--- Provided data ---
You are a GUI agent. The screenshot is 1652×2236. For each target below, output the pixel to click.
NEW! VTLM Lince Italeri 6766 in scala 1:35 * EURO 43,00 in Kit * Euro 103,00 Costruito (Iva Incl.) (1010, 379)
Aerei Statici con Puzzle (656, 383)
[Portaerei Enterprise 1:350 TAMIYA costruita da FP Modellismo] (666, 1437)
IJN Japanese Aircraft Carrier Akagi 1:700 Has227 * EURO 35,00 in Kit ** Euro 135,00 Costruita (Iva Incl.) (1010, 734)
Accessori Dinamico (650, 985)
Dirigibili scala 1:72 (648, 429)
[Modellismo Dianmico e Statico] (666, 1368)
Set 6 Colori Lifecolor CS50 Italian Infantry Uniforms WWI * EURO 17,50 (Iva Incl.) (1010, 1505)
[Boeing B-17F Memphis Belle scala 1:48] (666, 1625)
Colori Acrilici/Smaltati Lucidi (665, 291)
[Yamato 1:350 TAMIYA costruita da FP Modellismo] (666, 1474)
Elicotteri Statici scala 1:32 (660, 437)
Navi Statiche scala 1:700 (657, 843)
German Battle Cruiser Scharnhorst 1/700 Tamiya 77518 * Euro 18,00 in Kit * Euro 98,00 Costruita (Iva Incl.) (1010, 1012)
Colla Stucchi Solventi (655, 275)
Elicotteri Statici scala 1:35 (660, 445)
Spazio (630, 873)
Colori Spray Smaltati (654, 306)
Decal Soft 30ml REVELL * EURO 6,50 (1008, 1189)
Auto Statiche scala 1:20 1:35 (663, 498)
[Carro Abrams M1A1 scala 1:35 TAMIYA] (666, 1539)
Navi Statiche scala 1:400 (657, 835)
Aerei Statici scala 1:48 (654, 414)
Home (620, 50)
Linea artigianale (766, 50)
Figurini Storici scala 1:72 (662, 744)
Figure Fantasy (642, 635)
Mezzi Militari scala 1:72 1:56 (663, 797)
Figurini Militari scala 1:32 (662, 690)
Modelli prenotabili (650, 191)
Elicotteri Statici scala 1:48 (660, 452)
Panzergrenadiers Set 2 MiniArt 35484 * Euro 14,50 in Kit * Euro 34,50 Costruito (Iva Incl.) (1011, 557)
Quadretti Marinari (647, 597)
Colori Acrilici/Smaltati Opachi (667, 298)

---

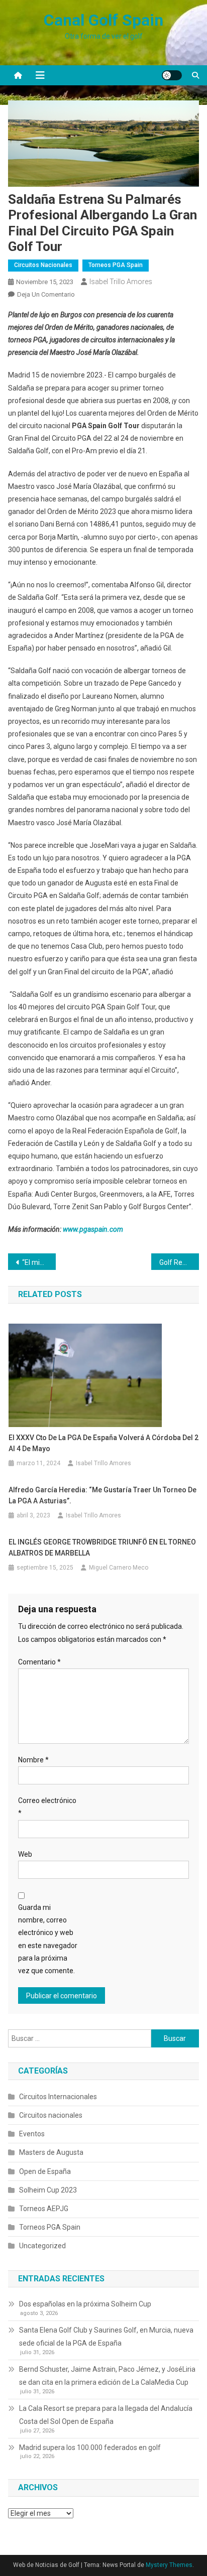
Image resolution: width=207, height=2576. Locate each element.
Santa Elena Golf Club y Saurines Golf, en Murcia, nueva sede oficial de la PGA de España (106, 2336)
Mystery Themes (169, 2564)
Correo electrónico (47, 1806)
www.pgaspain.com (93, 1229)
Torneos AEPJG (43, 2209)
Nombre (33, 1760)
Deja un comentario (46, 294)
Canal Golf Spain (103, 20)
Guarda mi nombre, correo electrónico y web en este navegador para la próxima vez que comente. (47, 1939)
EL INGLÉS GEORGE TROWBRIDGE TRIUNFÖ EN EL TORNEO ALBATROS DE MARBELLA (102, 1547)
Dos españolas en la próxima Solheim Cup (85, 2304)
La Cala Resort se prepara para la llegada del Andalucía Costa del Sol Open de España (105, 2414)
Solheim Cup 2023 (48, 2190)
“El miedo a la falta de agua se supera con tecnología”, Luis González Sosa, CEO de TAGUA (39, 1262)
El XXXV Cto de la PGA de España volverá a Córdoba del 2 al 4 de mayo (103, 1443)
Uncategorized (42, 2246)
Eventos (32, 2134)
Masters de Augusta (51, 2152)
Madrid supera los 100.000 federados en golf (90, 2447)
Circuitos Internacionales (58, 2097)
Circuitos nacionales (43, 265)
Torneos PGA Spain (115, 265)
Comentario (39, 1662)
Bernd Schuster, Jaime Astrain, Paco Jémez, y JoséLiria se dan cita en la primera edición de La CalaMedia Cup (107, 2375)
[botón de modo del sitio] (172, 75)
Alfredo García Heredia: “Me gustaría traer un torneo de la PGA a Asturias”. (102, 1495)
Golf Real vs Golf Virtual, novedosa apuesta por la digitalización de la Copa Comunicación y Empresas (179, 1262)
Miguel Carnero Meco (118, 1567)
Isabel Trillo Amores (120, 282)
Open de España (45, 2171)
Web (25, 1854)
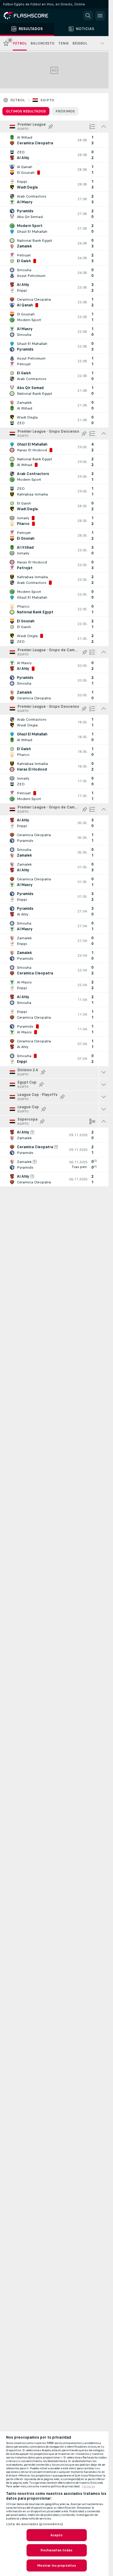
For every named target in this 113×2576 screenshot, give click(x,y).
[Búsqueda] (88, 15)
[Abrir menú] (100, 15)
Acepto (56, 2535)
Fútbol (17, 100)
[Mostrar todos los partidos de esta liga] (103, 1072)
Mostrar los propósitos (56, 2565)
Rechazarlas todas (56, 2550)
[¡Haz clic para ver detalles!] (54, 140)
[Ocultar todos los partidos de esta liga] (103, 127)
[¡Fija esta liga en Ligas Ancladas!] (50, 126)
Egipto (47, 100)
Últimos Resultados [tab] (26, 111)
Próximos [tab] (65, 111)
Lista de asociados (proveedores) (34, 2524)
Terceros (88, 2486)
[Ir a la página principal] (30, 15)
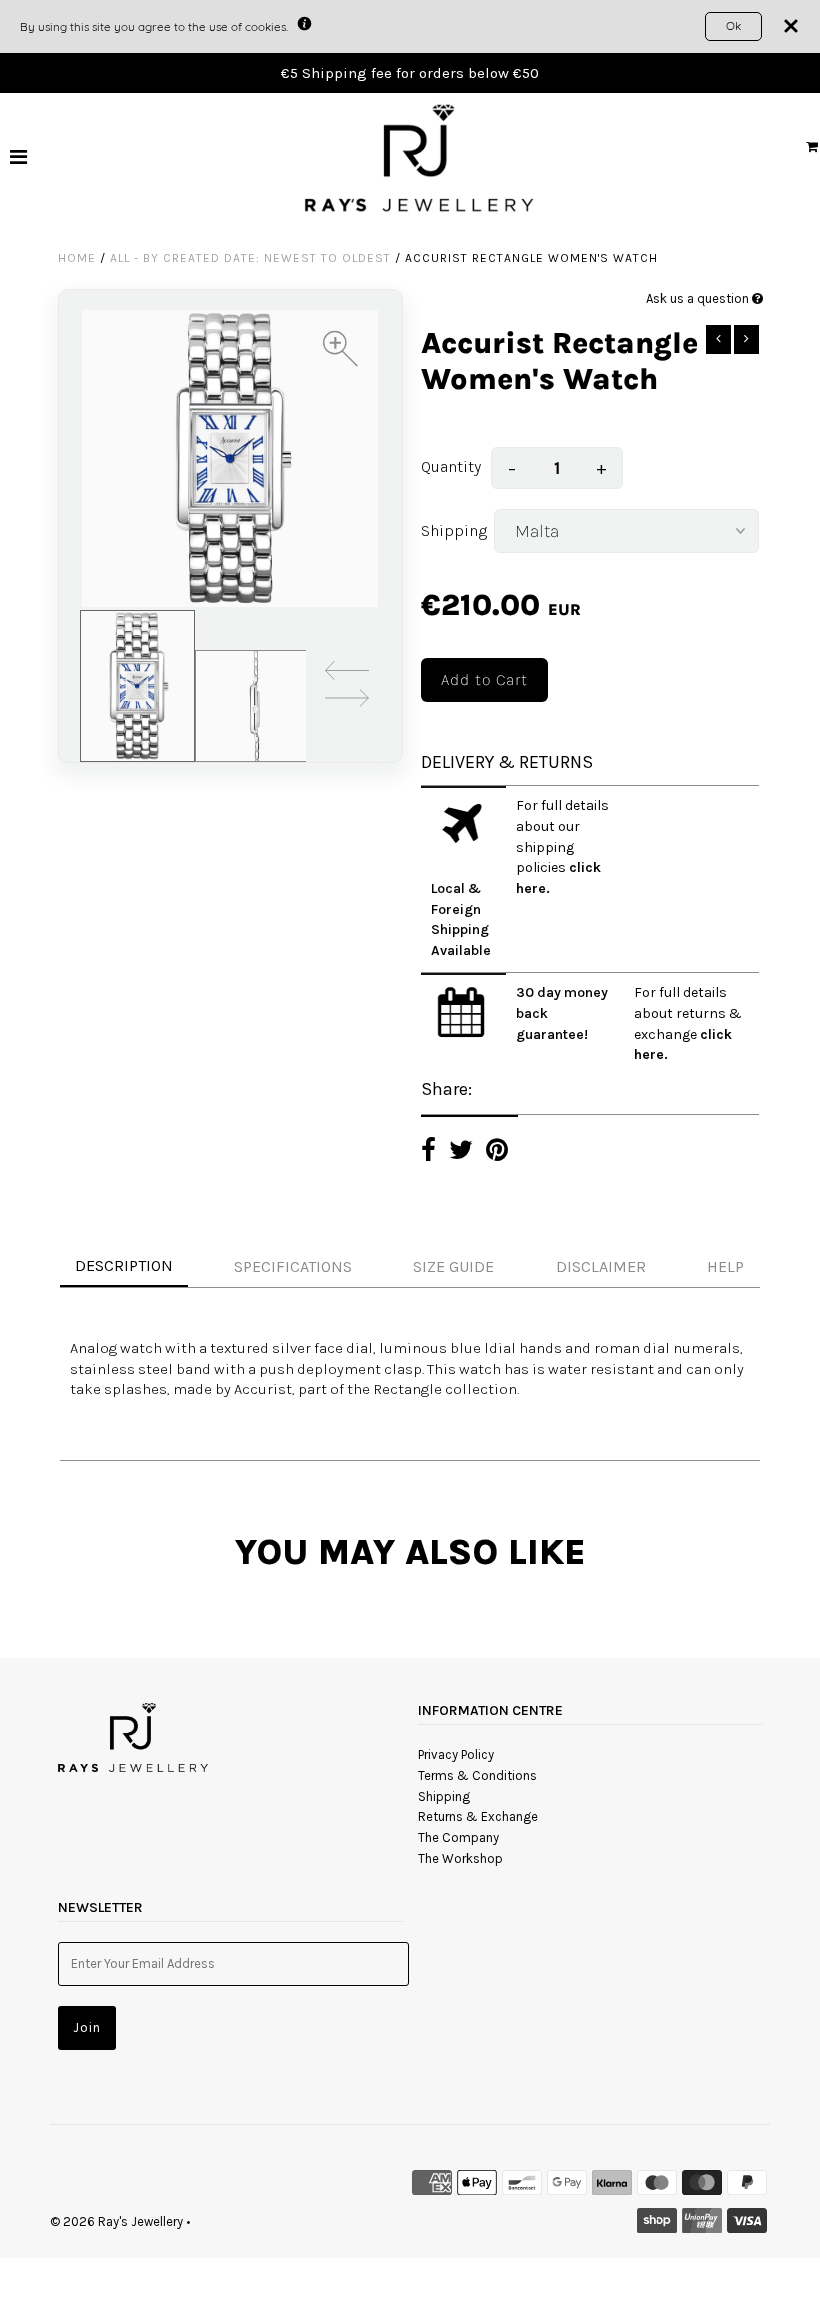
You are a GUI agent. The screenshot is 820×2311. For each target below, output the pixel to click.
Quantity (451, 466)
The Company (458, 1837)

--

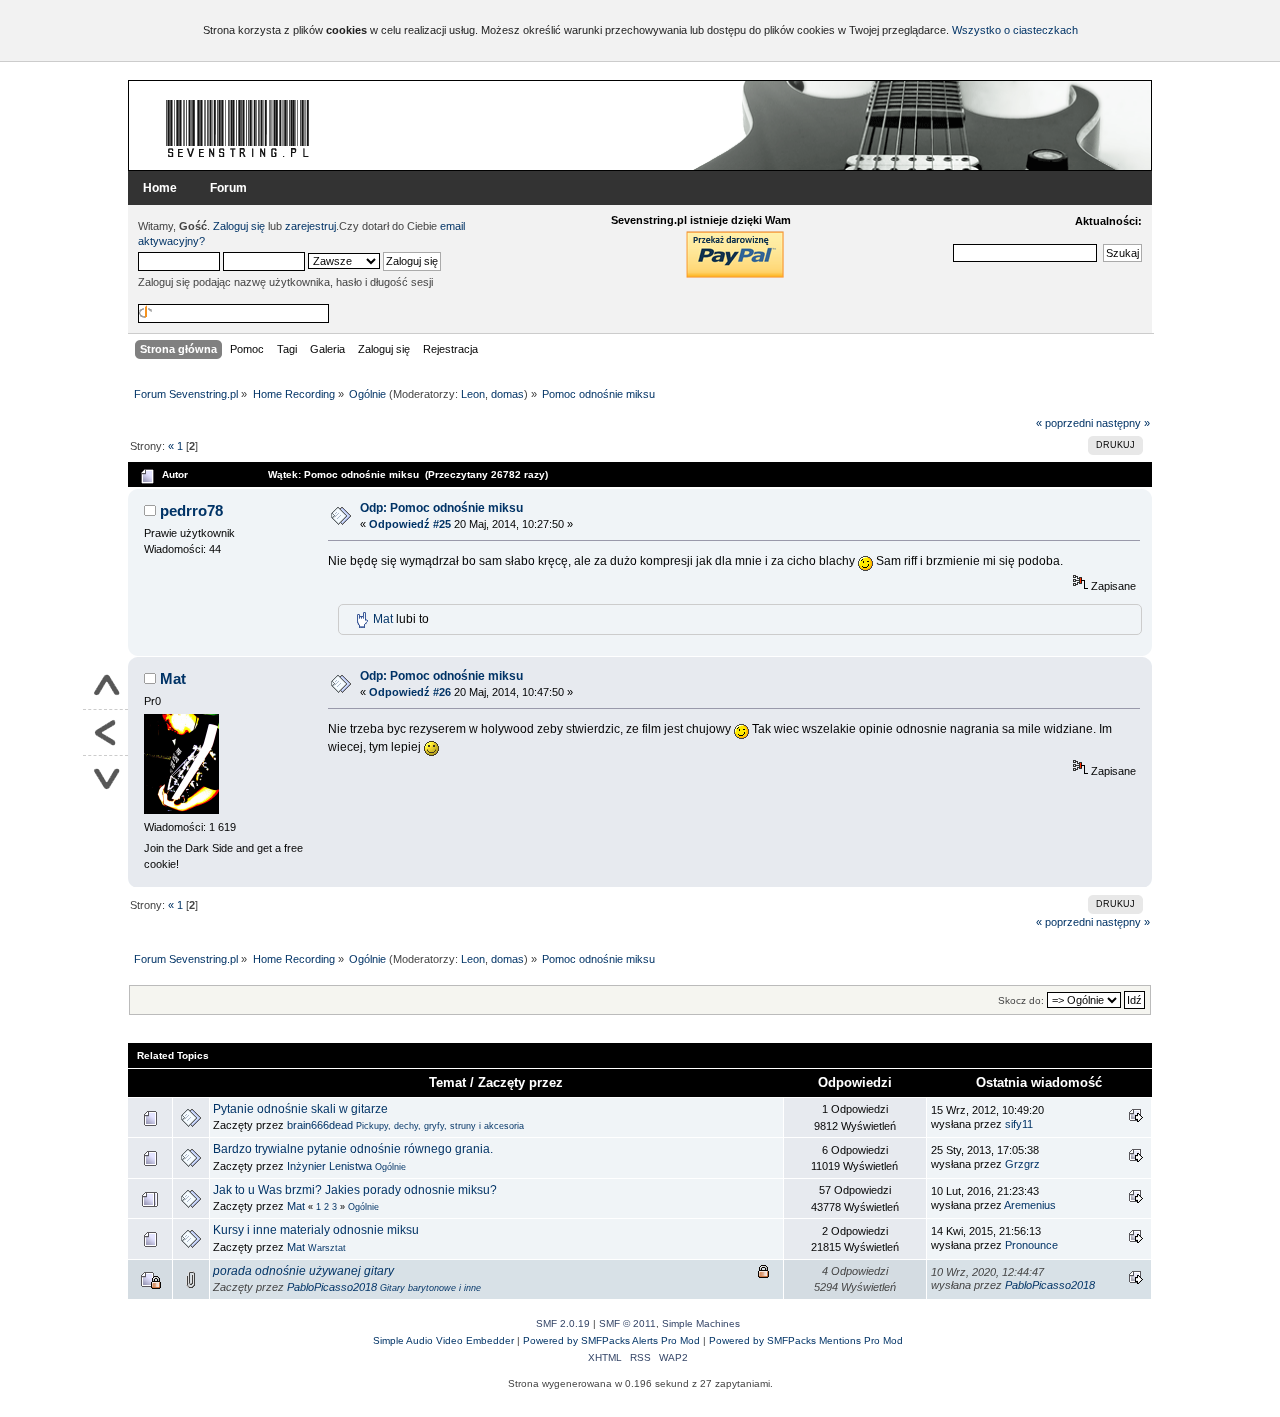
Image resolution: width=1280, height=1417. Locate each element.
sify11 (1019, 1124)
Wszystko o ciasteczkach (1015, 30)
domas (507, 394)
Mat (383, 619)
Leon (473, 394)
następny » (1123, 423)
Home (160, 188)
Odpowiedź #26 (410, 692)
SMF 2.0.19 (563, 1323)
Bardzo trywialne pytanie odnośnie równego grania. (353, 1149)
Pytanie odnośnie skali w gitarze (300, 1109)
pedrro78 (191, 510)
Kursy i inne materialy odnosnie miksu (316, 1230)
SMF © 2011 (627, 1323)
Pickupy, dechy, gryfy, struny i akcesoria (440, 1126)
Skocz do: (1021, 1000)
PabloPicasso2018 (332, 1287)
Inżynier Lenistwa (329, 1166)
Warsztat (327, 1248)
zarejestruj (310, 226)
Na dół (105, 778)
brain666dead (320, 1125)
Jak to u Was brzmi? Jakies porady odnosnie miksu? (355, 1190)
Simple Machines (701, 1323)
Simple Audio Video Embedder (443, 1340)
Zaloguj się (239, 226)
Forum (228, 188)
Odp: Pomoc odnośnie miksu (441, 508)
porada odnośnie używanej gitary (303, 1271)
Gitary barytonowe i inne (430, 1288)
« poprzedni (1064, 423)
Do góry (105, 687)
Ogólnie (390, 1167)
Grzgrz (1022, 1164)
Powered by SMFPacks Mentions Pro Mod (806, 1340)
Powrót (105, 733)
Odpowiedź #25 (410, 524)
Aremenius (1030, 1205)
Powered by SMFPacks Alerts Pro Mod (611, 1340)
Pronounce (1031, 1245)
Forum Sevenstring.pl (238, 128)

--- Your objective ---
Could you copy out every line in the material above that contains the string "Militari"?

--- Task answer ---
Mezzi Militari scala 1:72 1:56 (663, 797)
Figurini Militari scala 1:32 (662, 690)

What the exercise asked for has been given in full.